July 31st, 2017 10:47 AM

The New York Times’ Pentagon reporter Helene Cooper evidently finds the personal stories of transgender military service members much more compelling than all that boring stuff about national defense and fighting terrorism. That was the revealing if unintended takeaway from her Sunday piece, prominently placed on page 2, on Trump’s tweet announcing a ban on transgenders in the military: “When Soldiers Plead Their Humanity.” The online headline was even sappier: “A Pentagon Correspondent Keeps Sight of the Person Inside the Uniform.”

In the time that I’ve been covering the American military, I have fought the urge to vomit during a catapult takeoff from an aircraft carrier in the Persian Gulf, convinced myself that I was dying of blood loss when the Humvee I was in was run over by a tank in Iraq, and battled nerves and stomach heaves from an ejection seat of a B-1 bomber, wondering what the heck I thought I was doing 27,000 feet in the air.

And yet I suspect that in years to come, when I am recounting what it was like to be a Pentagon correspondent, I will remember far more the combination of hurt and defiance in the voice of a transgender American service member when I asked him how it felt to wake up Wednesday morning to a tweet from President Trump that he was no longer welcome in this country’s all-volunteer military.

“To know your own commander in chief doesn’t support you is totally demoralizing,” Navy Lt. Cmdr. Blake Dremann told me. Still, he said he would continue to serve until the Navy comes and “tells me to hang up my boots.”

Cooper’s emotional, supportive tone was quite different from her dry, almost dismissive mentions of what the military is actually designed to do: Sending soldiers into war zones, and killing terrorists:

Pentagon reporters don’t usually do feelings, and we certainly don’t spend a lot of time talking to service members -- many of whom are skittish about speaking on the record to reporters anyway -- about their feelings on Defense Department policy. Often they will just spout the standard American military line, because they don’t want to get into trouble with their superiors. But the transgender story is different because at its heart, it is a story about how this country treats the men and women who volunteer to defend America from its foes. It is not my usual story about how many Islamic State fighters we took out yesterday or how many troops the country will send to Afghanistan.

Cooper readily grasped parallels between transgenders in the military and anti-black racism (numbers are hard to come by as to how many transgenders serve, but the best figures available are rather paltry).
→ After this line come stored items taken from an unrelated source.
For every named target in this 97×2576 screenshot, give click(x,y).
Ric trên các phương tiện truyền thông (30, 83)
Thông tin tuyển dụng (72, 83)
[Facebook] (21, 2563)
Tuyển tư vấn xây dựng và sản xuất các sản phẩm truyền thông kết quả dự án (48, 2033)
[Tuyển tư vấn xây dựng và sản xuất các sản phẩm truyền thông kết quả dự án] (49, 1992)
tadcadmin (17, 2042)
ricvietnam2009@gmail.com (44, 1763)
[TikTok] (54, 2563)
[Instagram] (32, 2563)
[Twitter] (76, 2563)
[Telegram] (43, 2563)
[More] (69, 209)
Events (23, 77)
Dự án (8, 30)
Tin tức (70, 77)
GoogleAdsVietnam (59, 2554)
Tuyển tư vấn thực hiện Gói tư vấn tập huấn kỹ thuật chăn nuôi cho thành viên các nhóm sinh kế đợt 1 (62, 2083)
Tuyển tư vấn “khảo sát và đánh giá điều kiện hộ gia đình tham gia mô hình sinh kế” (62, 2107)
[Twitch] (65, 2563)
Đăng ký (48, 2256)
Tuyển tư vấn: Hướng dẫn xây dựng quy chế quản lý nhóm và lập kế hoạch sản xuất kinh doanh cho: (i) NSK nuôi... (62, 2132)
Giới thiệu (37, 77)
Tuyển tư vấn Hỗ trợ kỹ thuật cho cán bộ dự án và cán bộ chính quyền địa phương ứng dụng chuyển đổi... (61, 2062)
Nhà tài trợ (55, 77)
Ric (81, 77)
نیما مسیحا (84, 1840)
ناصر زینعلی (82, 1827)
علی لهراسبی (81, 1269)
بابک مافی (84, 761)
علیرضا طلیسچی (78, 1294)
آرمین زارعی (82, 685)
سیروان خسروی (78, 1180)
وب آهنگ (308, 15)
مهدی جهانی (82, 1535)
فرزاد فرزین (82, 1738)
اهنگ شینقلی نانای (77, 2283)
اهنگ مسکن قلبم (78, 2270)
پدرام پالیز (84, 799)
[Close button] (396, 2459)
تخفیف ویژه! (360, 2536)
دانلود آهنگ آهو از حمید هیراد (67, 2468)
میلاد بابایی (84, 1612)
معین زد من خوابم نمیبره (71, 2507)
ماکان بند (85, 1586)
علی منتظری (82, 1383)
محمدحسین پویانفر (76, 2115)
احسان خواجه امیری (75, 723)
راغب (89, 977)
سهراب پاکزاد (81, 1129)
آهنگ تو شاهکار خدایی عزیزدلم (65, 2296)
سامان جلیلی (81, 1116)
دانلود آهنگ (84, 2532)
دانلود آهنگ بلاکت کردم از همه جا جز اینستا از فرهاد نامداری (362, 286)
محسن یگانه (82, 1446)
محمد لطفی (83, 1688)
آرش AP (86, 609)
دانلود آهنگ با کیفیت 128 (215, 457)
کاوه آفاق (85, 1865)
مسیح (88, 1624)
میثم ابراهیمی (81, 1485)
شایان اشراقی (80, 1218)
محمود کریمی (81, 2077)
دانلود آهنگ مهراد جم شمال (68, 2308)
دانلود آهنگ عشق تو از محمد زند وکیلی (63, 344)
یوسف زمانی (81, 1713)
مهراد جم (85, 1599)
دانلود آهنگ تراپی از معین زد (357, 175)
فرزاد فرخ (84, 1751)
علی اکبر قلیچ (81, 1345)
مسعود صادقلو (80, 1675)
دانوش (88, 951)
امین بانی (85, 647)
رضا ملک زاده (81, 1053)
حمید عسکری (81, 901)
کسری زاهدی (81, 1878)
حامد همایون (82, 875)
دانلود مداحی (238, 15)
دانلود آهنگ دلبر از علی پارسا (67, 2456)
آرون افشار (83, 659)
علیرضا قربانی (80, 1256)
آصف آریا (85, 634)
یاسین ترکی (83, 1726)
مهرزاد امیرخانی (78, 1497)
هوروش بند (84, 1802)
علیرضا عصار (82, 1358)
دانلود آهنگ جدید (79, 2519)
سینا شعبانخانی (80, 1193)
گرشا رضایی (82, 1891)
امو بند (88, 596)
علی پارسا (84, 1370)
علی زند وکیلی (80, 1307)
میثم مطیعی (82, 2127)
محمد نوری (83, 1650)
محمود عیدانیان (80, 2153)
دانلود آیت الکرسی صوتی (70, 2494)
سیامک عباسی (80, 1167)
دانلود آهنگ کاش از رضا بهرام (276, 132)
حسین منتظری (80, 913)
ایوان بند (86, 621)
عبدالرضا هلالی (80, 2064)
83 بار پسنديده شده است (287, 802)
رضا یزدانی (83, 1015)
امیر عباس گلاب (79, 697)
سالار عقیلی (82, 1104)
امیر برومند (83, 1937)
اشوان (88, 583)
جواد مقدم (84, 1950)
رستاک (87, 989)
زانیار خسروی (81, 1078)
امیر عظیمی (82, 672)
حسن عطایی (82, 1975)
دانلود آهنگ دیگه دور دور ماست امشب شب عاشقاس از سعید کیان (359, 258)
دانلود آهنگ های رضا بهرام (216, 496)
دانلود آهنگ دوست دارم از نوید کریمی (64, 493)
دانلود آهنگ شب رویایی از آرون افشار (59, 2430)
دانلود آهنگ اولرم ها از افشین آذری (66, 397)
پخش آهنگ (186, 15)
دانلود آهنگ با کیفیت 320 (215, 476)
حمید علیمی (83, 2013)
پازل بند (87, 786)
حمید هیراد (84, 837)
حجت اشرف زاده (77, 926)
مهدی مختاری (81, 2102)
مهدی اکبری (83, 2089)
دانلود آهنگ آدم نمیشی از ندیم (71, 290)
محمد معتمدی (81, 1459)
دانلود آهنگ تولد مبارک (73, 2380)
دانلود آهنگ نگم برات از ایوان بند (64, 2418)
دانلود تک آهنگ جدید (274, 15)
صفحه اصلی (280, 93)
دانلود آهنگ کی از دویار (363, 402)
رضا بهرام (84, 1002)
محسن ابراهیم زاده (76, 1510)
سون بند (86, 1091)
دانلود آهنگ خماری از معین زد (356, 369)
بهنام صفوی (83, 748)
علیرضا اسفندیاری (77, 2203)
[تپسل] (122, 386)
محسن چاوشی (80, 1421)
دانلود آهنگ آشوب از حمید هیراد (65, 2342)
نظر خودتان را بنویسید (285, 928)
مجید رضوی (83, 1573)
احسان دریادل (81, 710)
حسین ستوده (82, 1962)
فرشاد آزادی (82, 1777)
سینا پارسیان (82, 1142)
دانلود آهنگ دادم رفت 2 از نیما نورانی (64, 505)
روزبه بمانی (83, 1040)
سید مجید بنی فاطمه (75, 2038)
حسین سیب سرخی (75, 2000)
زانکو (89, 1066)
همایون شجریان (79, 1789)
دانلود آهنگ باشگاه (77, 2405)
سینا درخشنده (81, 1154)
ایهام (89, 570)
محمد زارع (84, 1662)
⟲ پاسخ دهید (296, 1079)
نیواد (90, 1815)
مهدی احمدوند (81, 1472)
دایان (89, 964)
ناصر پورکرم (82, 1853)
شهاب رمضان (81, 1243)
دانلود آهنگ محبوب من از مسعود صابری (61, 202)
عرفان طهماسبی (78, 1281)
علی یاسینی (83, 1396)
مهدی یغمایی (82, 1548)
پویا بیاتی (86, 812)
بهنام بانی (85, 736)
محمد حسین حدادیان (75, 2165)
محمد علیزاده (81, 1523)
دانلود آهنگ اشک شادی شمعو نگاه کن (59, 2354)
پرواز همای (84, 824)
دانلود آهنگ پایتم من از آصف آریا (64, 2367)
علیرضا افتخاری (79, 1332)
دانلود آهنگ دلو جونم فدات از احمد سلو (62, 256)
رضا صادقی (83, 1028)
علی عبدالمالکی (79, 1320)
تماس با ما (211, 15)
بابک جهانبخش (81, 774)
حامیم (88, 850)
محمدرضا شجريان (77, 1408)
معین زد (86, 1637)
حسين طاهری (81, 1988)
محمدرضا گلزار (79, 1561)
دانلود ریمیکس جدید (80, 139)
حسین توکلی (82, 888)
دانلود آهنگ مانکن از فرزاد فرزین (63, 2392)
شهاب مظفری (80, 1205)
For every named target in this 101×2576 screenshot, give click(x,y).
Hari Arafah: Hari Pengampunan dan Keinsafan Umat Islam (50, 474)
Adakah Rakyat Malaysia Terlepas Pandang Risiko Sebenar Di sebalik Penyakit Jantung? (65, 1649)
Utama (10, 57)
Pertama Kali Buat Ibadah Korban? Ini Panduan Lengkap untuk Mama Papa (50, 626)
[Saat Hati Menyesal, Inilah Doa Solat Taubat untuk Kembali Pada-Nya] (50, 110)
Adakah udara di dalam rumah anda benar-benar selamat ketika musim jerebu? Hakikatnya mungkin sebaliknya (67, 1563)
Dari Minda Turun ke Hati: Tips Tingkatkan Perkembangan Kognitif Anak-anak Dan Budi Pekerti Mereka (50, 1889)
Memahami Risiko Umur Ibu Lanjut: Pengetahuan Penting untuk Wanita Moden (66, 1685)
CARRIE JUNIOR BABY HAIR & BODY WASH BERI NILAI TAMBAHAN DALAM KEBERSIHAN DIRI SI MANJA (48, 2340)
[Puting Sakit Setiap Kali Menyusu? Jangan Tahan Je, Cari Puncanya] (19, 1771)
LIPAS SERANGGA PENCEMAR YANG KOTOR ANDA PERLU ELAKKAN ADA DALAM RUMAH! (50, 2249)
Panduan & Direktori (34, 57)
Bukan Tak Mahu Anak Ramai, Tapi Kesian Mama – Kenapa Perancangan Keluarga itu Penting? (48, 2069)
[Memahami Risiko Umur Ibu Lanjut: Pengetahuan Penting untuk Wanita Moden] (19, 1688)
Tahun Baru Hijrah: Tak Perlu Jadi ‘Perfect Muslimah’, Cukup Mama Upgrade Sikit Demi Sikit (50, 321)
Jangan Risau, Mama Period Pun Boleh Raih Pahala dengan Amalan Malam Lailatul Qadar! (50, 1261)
I kept imagining what it would have been like covering the Civil Rights Movement and asking black people what it was like to be told they were not equal to white people. “How did you feel, Ruby Bridges, when those people threw eggs at you as the U.S. Marshals escorted you to that elementary school in New Orleans?”

.....

Then suddenly you’re talking to one of the 1.3 million people who signed up to defend their country, wrestling with how to portray the truth of their feelings while preserving their dignity and livelihoods.

All 1.3 million will be wrestling with transgender issues? Unlikely.